Eventually, Peter had to begin junior high at a school where no one knew him. Imagine going to a new school at that age and being horribly disfigured. Imagine what the other kids would say and how they would react. On his first day in the cafeteria, everyone avoided him. They looked at him with horror and whispered to one another. Kids got up and moved from tables that were close to him. One student, Laura, had the courage to approach him and to introduce herself. As they talked and ate, she looked into Peter's eyes and sensed the person beneath the scarred surface.

Reading her thoughts, Peter, in his deep, raspy, smoke-damaged voice, said, "Everyone is avoiding me because they don't know me yet. When they come to know me, they'll hang out with me. When they get to know the real me inside, they'll be my friends." Peter was right. His character was so strong that people eventually looked beyond the surface. People loved his spirit and wanted to be his friend.

When I consider Peter's situation, I'm not so sure that I would be able to come through his experience with the same courage. But that's the beauty of Personal Mastery. Peter was challenged to awaken his extraordinary strength and to walk down his particular path. It was his path to mastery — not yours, not mine. Somehow his life had prepared him to walk that path with dignity. Each of us is challenged to master our own unique circumstances, although usually under less dramatic conditions than Peter's. Each of us is being called to lead by authentically connecting our own life experiences, values, and talents to the special circumstances we face.

Our ability to rise to this challenge depends on our understanding of our deepest, most authentic gifts, as well as the courage to use them despite inner and outer voices that may try to dissuade us. As Maya Angelou so wisely expressed, "You may encounter many defeats, but you must not be defeated. In fact, it may be necessary to encounter the defeats, so you can know who you are, what you can rise from, how you can still come out of it." Transactive managers strive for single-minded success; transformative leaders extract significant learning from every experience.

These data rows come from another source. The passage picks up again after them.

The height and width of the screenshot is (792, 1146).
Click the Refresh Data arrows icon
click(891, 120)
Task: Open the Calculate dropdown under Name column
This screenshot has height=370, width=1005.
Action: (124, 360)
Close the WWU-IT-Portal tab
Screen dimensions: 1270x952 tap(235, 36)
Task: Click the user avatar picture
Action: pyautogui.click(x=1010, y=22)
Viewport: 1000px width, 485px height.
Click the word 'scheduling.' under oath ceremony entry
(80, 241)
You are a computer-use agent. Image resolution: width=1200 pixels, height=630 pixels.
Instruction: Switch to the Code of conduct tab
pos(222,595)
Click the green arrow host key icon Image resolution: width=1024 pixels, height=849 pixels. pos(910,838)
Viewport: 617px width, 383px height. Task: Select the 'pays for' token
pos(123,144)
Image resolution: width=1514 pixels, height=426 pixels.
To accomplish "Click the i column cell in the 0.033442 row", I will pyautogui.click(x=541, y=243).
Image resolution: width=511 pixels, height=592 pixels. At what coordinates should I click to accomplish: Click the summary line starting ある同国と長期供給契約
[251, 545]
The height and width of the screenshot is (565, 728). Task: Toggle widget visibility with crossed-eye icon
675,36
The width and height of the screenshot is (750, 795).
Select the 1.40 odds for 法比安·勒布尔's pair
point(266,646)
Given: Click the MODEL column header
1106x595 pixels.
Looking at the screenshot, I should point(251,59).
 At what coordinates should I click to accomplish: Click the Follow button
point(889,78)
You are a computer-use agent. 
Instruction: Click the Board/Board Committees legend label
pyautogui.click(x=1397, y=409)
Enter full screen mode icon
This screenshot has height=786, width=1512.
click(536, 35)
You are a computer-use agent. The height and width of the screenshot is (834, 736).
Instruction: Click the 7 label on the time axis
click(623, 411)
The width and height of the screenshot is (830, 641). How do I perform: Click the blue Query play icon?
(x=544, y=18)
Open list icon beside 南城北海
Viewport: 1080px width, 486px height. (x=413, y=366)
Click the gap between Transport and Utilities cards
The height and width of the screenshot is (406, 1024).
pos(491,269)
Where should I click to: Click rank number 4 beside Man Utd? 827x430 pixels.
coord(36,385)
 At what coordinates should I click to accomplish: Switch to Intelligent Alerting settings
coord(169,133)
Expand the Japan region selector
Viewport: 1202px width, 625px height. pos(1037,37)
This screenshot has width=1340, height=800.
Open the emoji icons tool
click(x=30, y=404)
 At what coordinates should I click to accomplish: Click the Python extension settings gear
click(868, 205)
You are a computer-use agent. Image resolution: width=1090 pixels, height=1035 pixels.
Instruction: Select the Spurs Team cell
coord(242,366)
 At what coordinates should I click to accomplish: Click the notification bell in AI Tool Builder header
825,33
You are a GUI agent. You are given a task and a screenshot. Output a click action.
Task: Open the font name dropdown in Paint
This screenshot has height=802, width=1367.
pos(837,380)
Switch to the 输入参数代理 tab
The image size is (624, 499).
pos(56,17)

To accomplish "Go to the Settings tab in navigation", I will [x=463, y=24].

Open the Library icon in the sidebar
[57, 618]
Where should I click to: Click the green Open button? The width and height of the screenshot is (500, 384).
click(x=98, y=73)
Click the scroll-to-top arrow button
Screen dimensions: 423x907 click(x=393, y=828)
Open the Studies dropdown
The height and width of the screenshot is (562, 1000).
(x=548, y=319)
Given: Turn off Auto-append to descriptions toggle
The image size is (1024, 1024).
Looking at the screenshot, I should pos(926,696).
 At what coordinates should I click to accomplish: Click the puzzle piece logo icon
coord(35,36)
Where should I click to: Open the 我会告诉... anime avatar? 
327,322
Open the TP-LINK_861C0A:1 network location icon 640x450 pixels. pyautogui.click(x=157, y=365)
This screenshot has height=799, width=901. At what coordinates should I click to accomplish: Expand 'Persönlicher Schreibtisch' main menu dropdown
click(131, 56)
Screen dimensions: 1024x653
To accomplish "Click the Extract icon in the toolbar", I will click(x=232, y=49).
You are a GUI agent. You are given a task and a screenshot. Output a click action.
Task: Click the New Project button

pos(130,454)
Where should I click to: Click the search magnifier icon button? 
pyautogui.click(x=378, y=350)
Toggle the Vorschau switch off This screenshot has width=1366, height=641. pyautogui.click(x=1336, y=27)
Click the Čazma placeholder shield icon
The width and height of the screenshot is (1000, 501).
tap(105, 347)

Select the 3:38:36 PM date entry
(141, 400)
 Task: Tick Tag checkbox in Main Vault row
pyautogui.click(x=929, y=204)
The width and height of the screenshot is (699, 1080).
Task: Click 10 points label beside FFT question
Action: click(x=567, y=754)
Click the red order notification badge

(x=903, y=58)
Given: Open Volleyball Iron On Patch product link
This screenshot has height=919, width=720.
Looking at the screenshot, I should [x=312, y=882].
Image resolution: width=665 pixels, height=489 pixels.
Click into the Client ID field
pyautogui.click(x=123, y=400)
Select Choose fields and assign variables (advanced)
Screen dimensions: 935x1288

Personal Mastery is not a simplistic process of merely affirming our strengths while ignoring our weaknesses. It is, as Carl Jung would explain it, "growth toward wholeness." It is about acknowledging our talents and strengths while facing the underdeveloped, hidden, or shadow sides of ourselves. It is about honestly facing and reconciling all facets of self. Personal Mastery involves appreciating the rich mixture of our life experience. Peter Senge, in The Fifth Discipline, wrote, "People with a high level of Personal Mastery are acutely aware of their ignorance, their incompetence, their growth areas, and they are deeply self-confident. Paradoxical? Only for those who do not see the journey is the reward."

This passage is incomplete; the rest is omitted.